🤖 AI Summary
To address safety risks arising from environmental discrepancies in simulation-to-real (Sim-to-Real) transfer for reinforcement learning, this paper proposes a zero-shot safe transfer method. The core innovation integrates pessimistic optimization into the domain randomization framework: it explicitly models uncertainty in the simulation–reality gap and incorporates conservative estimates into safety constraints, thereby providing provably safe policies without real-world fine-tuning. The method is fully compatible with standard RL training pipelines and enables end-to-end, scalable learning of safety-aware policies. Evaluated on multiple simulation benchmarks and two physical robot platforms, our approach significantly improves cross-domain safety during transfer while preserving strong task performance.
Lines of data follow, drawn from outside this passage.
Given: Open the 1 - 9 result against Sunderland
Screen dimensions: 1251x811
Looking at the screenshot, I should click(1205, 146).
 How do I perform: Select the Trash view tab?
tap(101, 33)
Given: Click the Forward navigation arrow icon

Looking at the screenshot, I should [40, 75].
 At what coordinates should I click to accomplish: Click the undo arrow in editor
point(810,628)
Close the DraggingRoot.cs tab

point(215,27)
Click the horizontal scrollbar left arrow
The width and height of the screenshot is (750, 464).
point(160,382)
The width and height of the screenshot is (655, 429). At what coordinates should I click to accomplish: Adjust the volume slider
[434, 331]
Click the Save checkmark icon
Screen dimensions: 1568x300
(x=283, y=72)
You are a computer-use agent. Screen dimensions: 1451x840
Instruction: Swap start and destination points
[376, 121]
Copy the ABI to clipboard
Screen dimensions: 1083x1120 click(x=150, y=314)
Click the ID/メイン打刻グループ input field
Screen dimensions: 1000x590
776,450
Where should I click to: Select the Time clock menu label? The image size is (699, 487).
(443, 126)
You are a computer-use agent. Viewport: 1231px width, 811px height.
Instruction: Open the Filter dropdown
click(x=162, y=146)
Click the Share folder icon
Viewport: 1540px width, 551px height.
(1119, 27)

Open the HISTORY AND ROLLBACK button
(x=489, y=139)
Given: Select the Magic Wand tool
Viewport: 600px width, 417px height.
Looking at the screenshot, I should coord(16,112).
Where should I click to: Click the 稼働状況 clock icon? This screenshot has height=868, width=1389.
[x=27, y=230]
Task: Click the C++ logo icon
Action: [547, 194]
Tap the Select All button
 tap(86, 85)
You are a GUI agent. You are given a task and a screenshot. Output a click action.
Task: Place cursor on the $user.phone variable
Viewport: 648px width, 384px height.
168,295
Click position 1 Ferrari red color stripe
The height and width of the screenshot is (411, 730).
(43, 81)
Key contributions include: (i) a theoretically grounded pessimistic domain randomization framework for Sim-to-Real safety; (ii) zero-shot safety guarantees under model uncertainty; and (iii) empirical validation demonstrating robust safety and performance across diverse robotic tasks.
📝 Abstract
Safety remains a major concern for deploying reinforcement learning (RL) in real-world applications. Simulators provide safe, scalable training environments, but the inevitable sim-to-real gap introduces additional safety concerns, as policies must satisfy constraints in real-world conditions that differ from simulation. To address this challenge, robust safe RL techniques offer principled methods, but are often incompatible with standard scalable training pipelines. In contrast, domain randomization, a simple and popular sim-to-real technique, stands out as a promising alternative, although it often results in unsafe behaviors in practice. We present SPiDR, short for Sim-to-real via Pessimistic Domain Randomization -- a scalable algorithm with provable guarantees for safe sim-to-real transfer. SPiDR uses domain randomization to incorporate the uncertainty about the sim-to-real gap into the safety constraints, making it versatile and highly compatible with existing training pipelines. Through extensive experiments on sim-to-sim benchmarks and two distinct real-world robotic platforms, we demonstrate that SPiDR effectively ensures safety despite the sim-to-real gap while maintaining strong performance.